O zaman bize, eksikleriyle bile olsa parlamenter rejimi savunmak düşer.
Çünkü bir kurula, bir heyete dayanır, sonuçta bir insan topluğuna dayanır. Ve partisi, dini, çıkarı aynı olsa bile sonuçta bu meclisi oluşturan insanlar farklı insanlardır, en azından bireydirler. E bizim demokrasimiz, siyaset kültürümüz aynı partiden insanları tek tip otoman yapmışsa o zaman hangi sistem olursa olsun, bir faydası olmaz. Yani seçtiğimiz bu insan kitlesi yanlışlar karşısında birbirleri üzerinde bir denetim sağlayamıyorsa, o zaman ne yapalım!
‘Başkanlık’ dediğimiz sistem kişi ağırlıklı sistemdir.

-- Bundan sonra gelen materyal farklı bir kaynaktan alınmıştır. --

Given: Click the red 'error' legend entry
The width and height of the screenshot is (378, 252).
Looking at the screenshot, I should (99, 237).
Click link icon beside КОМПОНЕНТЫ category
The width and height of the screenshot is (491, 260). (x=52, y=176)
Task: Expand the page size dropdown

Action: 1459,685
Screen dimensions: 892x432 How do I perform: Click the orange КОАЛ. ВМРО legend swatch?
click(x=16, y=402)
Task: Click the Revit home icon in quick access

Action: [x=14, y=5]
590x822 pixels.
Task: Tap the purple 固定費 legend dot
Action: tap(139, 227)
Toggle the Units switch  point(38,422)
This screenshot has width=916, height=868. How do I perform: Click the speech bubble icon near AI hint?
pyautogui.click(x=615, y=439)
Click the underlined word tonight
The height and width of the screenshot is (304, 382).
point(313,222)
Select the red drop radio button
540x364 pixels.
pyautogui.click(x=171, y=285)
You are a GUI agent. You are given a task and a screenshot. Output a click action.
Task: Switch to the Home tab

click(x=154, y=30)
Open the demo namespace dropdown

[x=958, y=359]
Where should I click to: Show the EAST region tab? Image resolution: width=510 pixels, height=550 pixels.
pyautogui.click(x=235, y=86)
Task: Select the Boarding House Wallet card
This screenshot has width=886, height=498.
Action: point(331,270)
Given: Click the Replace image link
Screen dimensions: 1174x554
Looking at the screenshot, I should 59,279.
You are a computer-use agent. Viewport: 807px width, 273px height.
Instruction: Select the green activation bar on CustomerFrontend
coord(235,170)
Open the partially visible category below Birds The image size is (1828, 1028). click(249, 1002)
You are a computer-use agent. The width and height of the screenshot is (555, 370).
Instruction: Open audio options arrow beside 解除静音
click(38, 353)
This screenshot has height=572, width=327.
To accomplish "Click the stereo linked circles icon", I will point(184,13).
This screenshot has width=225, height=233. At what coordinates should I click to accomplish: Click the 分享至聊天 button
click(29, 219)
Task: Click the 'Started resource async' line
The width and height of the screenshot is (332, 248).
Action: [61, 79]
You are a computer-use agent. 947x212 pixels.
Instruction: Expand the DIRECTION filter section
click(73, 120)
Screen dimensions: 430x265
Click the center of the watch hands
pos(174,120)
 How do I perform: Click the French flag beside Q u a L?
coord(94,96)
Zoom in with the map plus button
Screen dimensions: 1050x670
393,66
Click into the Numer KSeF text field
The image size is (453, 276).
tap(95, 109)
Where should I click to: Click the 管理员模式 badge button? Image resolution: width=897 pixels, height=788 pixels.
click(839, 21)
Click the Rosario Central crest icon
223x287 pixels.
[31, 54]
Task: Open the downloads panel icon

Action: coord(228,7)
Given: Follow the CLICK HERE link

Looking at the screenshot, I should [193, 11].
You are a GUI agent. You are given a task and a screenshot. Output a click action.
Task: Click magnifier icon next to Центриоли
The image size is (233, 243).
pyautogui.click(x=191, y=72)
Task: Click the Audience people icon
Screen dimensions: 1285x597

Tek yetkili ve ağırlık merkezi başkandır.
Parlementonun fiilen ve hukuken en yetkili makam olması bile başkanlık sisteminde bir işe yaramaz.
Kısacası, başkanlık sisteminde parlemento bir dekor görevi görür.
O zaman uzatmadan gerçeğin farkında olan her birey, örgüt, kurum, siyaset merkezleri bence, 29 Ekim’in yaklaştığı bu günlerde Cumhuriyetin armağanı olan TBMM’ye, başkanlık sistemine karşı sahip çıkmalı ve demokratik bir şekilde bizi yönetecek en üst yetkili organ olarak TBMM’de ısrarcı olmalıdır.
Demlenmiş sözler ...
Demokratik bir toplum olmanın gerçek göstergesi zor kullanmadan sorunları çözebilmektir.
M. Skousen
-
28.05.2024 Siz Hiç Siyah Kuğu Gördünüz mü ?
-
10.01.2024 Şiir başka şaire git !
-
28.12.2021 Vahşi olan doğa değil kapitalizmdir !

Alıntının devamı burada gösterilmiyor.